┌──

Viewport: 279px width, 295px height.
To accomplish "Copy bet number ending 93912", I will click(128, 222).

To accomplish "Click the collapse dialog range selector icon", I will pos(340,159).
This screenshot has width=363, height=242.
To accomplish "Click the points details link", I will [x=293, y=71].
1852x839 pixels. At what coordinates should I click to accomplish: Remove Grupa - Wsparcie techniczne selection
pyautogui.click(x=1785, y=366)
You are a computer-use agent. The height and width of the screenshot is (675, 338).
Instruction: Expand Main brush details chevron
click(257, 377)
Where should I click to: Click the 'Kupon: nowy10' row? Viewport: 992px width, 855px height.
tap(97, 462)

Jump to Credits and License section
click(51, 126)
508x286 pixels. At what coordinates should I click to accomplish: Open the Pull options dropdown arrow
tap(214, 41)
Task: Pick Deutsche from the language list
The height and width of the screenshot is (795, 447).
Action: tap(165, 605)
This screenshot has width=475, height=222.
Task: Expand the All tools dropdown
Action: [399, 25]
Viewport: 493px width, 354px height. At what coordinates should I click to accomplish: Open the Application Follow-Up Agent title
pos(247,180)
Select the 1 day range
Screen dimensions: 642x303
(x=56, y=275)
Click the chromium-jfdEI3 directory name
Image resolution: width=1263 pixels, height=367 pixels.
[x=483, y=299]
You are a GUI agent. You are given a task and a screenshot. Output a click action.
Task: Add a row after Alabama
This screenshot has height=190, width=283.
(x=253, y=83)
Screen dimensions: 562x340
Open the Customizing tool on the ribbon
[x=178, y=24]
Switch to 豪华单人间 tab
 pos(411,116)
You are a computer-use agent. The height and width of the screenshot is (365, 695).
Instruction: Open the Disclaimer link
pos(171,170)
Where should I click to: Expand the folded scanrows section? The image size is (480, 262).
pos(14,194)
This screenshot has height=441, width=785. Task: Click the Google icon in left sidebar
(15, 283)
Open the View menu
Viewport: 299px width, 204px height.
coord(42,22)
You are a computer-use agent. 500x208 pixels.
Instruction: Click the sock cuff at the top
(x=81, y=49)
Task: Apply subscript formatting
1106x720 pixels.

└──

> **About this task**: Retype the listing exactly, in full.

> **Exercise solution**:
Viewport: 279px width, 295px height.
To accomplish "Copy bet number ending 93912", I will click(128, 222).

To accomplish "Click the collapse dialog range selector icon", I will pos(340,159).
This screenshot has width=363, height=242.
To accomplish "Click the points details link", I will [x=293, y=71].
1852x839 pixels. At what coordinates should I click to accomplish: Remove Grupa - Wsparcie techniczne selection
pyautogui.click(x=1785, y=366)
You are a computer-use agent. The height and width of the screenshot is (675, 338).
Instruction: Expand Main brush details chevron
click(257, 377)
Where should I click to: Click the 'Kupon: nowy10' row? Viewport: 992px width, 855px height.
tap(97, 462)

Jump to Credits and License section
click(51, 126)
508x286 pixels. At what coordinates should I click to accomplish: Open the Pull options dropdown arrow
tap(214, 41)
Task: Pick Deutsche from the language list
The height and width of the screenshot is (795, 447).
Action: tap(165, 605)
This screenshot has width=475, height=222.
Task: Expand the All tools dropdown
Action: [399, 25]
Viewport: 493px width, 354px height. At what coordinates should I click to accomplish: Open the Application Follow-Up Agent title
pos(247,180)
Select the 1 day range
Screen dimensions: 642x303
(x=56, y=275)
Click the chromium-jfdEI3 directory name
Image resolution: width=1263 pixels, height=367 pixels.
[x=483, y=299]
You are a GUI agent. You are given a task and a screenshot. Output a click action.
Task: Add a row after Alabama
This screenshot has height=190, width=283.
(x=253, y=83)
Screen dimensions: 562x340
Open the Customizing tool on the ribbon
[x=178, y=24]
Switch to 豪华单人间 tab
 pos(411,116)
You are a computer-use agent. The height and width of the screenshot is (365, 695).
Instruction: Open the Disclaimer link
pos(171,170)
Where should I click to: Expand the folded scanrows section? The image size is (480, 262).
pos(14,194)
This screenshot has height=441, width=785. Task: Click the Google icon in left sidebar
(15, 283)
Open the View menu
Viewport: 299px width, 204px height.
coord(42,22)
You are a computer-use agent. 500x208 pixels.
Instruction: Click the sock cuff at the top
(x=81, y=49)
Task: Apply subscript formatting
1106x720 pixels.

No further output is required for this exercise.